# TASK REQUIREMENTS
All entries must be given again in full, exactly as they were supplied.

# RECORD EXCERPTS
━━━━━━━━

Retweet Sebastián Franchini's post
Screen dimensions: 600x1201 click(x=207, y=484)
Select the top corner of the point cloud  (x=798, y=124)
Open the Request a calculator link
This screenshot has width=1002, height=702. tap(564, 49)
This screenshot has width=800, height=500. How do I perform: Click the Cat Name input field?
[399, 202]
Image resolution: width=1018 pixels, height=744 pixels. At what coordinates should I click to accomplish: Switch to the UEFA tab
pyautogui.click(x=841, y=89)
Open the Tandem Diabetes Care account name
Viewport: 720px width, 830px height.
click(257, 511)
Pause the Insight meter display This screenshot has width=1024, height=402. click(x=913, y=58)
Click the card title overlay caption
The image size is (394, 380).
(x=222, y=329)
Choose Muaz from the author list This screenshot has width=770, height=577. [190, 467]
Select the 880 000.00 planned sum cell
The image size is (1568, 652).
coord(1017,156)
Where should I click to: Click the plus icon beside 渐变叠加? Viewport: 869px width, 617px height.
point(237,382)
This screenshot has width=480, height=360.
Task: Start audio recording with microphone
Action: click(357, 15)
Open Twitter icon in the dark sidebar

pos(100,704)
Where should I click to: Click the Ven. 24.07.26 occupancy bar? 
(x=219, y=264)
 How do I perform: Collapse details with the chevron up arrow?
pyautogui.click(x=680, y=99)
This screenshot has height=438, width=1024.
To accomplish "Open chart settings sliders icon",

━━━━━━━━

# OUTPUT
Retweet Sebastián Franchini's post
Screen dimensions: 600x1201 click(x=207, y=484)
Select the top corner of the point cloud  (x=798, y=124)
Open the Request a calculator link
This screenshot has width=1002, height=702. tap(564, 49)
This screenshot has width=800, height=500. How do I perform: Click the Cat Name input field?
[399, 202]
Image resolution: width=1018 pixels, height=744 pixels. At what coordinates should I click to accomplish: Switch to the UEFA tab
pyautogui.click(x=841, y=89)
Open the Tandem Diabetes Care account name
Viewport: 720px width, 830px height.
click(257, 511)
Pause the Insight meter display This screenshot has width=1024, height=402. click(x=913, y=58)
Click the card title overlay caption
The image size is (394, 380).
(x=222, y=329)
Choose Muaz from the author list This screenshot has width=770, height=577. [190, 467]
Select the 880 000.00 planned sum cell
The image size is (1568, 652).
coord(1017,156)
Where should I click to: Click the plus icon beside 渐变叠加? Viewport: 869px width, 617px height.
point(237,382)
This screenshot has width=480, height=360.
Task: Start audio recording with microphone
Action: click(357, 15)
Open Twitter icon in the dark sidebar

pos(100,704)
Where should I click to: Click the Ven. 24.07.26 occupancy bar? 
(x=219, y=264)
 How do I perform: Collapse details with the chevron up arrow?
pyautogui.click(x=680, y=99)
This screenshot has height=438, width=1024.
To accomplish "Open chart settings sliders icon",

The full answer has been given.